**WHAT YOU NEED TO DO:**
In the entries that follow, the first line to write out is the one containing "The height and width of the screenshot is (773, 1920).", and the last is the one containing "Given: Open the". Reproduce that stretch exactly, with nothing before or after it.

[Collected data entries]
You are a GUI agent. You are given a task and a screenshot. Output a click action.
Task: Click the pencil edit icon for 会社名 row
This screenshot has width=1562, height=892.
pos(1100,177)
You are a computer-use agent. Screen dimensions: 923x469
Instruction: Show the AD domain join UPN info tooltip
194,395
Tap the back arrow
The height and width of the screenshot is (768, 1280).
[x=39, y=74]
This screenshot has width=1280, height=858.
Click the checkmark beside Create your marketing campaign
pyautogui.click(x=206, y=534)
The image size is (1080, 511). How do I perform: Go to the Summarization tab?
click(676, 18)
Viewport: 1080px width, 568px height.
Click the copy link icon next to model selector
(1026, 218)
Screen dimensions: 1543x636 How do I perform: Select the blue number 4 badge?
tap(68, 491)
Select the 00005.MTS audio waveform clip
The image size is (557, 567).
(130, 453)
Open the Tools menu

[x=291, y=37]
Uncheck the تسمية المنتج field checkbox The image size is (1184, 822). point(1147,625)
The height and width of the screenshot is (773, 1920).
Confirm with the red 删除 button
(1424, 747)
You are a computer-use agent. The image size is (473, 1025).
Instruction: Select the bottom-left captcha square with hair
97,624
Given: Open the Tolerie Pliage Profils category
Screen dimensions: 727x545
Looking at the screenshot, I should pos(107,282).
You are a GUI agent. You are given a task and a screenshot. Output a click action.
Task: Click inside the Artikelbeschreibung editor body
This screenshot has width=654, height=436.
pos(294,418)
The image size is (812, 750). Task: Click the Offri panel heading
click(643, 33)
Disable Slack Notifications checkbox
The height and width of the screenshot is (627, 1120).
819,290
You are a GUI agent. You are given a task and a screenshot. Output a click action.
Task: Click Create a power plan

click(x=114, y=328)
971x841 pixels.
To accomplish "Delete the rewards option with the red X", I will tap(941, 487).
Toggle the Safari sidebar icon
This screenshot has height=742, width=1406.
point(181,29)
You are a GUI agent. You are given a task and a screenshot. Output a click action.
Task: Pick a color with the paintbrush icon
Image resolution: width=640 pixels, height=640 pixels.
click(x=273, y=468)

**SOLUTION TO THIS EXERCISE:**
The height and width of the screenshot is (773, 1920).
Confirm with the red 删除 button
(1424, 747)
You are a computer-use agent. The image size is (473, 1025).
Instruction: Select the bottom-left captcha square with hair
97,624
Given: Open the Tolerie Pliage Profils category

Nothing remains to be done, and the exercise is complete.